Ainda assim, se os integrantes estavam desconfortáveis com toda essa receptividade de Bono, havia um lado positivo: pelo menos ele não os estava incomodando no estúdio. "É melhor para Bono não estar aqui", disse Larry. à Rolling Stone.
Uma das maiores intervenções de Bono dizia respeito à música que se tornaria "Vertigo". The Edge tinha criado o riff em sua casa de férias em Malibu, tocando junto com um loop de bateria fornecido por Larry.
Ele o apresentou a Bono, cuja primeira tentativa de letra foi explicitamente política. Sob o título provisório "Native Son", a música pedia a libertação do ativista nativo americano preso Leonard Peltier. Uma segunda tentativa de acertar a melodia viu Bono cantar inteiramente em espanhol — o que explica a contagem regressiva "Unos, dos, tres, catorce" que permanece na versão final.

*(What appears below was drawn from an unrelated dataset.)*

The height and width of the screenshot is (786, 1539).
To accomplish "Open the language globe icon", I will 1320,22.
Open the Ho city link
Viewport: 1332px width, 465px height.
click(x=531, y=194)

"A música era toda sobre controle de armas — uma extensão de suas crenças políticas", diria Steve Lillywhite. "Bono não tenta mais muito esse tipo de coisa, mas quando ele tenta, você consegue sentir a ambivalência da banda, e ele também. Eles querem o astro do rock".
Eles mantiveram o riff e a melodia e recomeçaram com letras sobre a luta de Bono com as tentações da fama ("All of this, all of this can be yours/ Just give me what I want and no one gets hurt"). Com isso, "Vertigo" nasceu.

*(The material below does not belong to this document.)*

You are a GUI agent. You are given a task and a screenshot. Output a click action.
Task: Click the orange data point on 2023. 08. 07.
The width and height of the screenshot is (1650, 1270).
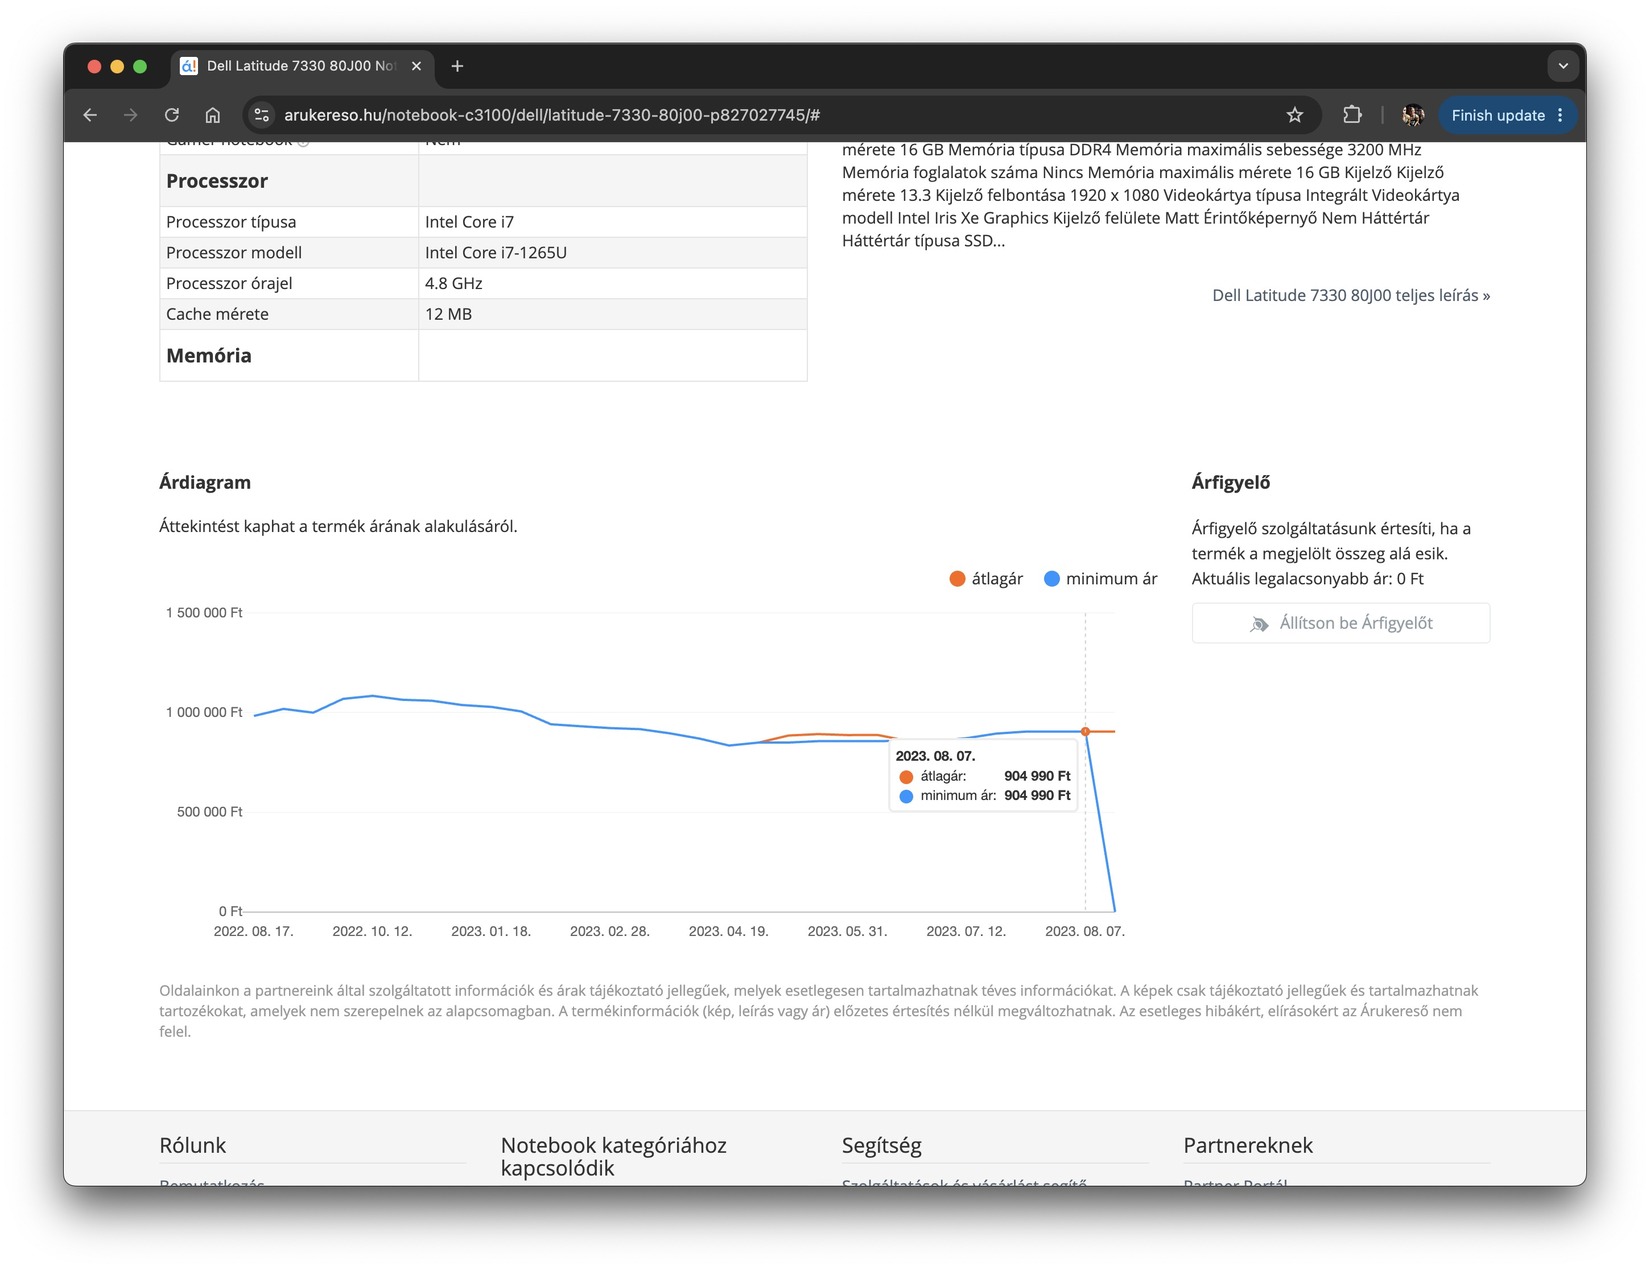(x=1085, y=732)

Ao longo de vários meses meticulosos em Hanover Quay, o resto do álbum se encaixou - e quando foi lançado, em novembro de 2004, tornou-se um grande sucesso, assim como a turnê 'Vertigo', que arrecadou quase € 400 milhões (com impulsão de ambos por um comercial do iPod da Apple).

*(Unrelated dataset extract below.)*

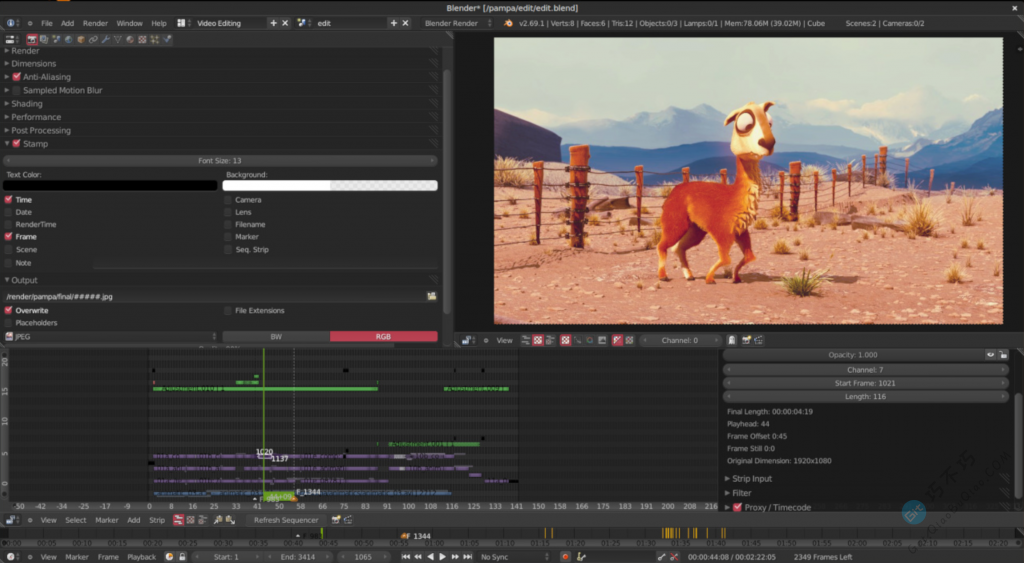The image size is (1024, 563).
Task: Disable the Overwrite checkbox
Action: (x=9, y=311)
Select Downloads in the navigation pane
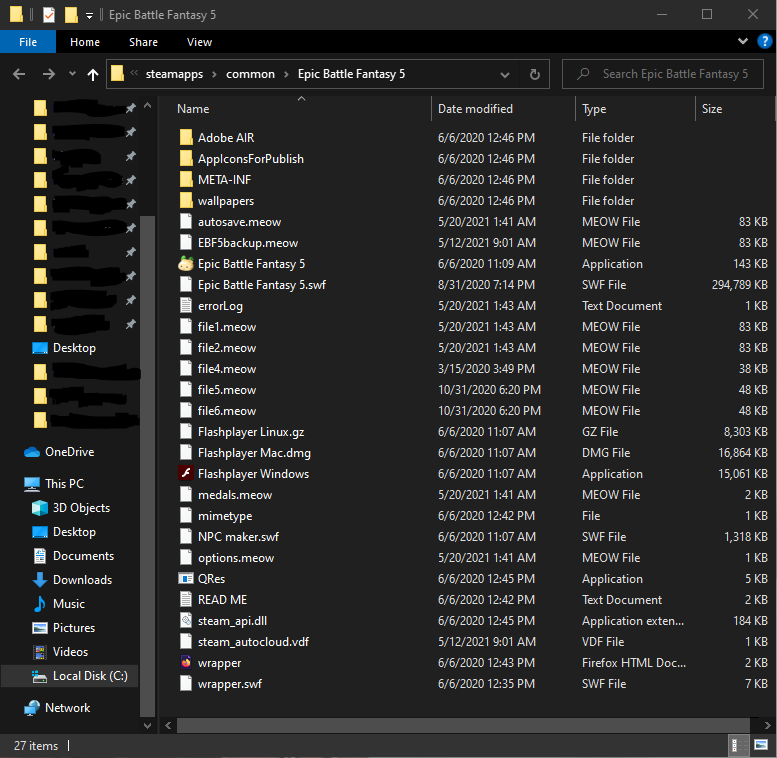 pos(82,580)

A crítica também se saiu bem, embora os críticos tenham zombado da afirmação absurda de Bono de que 'How To Dismantle An Atomic Bomb' foi o primeiro álbum de rock do U2. O consenso era que, após a grande loucura de 'POP', o U2 estava agora firmemente de volta aos trilhos. "Música grandiosa de homens grandiosos, confiantes na execução de seus deveres", disse a Rolling Stone. "Uma banda flexionando músculos que não usava há anos", concordou a Uncut.
Esse entusiasmo não foi compartilhado por Bono, que viria a considerar 'How To Dismantle An Atomic Bomb'como uma oportunidade perdida. "É a melhor coleção de músicas que já fizemos", ele diria. "Mas, como um álbum, o todo não é maior do que a soma de suas partes, e isso me irrita pra caramba".
Com o novo "álbum sombra", o U2 tem a oportunidade de corrigir esse erro e apresentar em sua totalidade o corpo de trabalho que eles criaram na época. Talvez sirva como um lembrete do que o U2 é capaz de fazer quando dispara com todos os pistões, finalmente fechando a porta para 'How To Dismantle An Atomic Bomb' e potencialmente abrindo uma nova enquanto a banda se volta para horizontes frescos e inexplorados.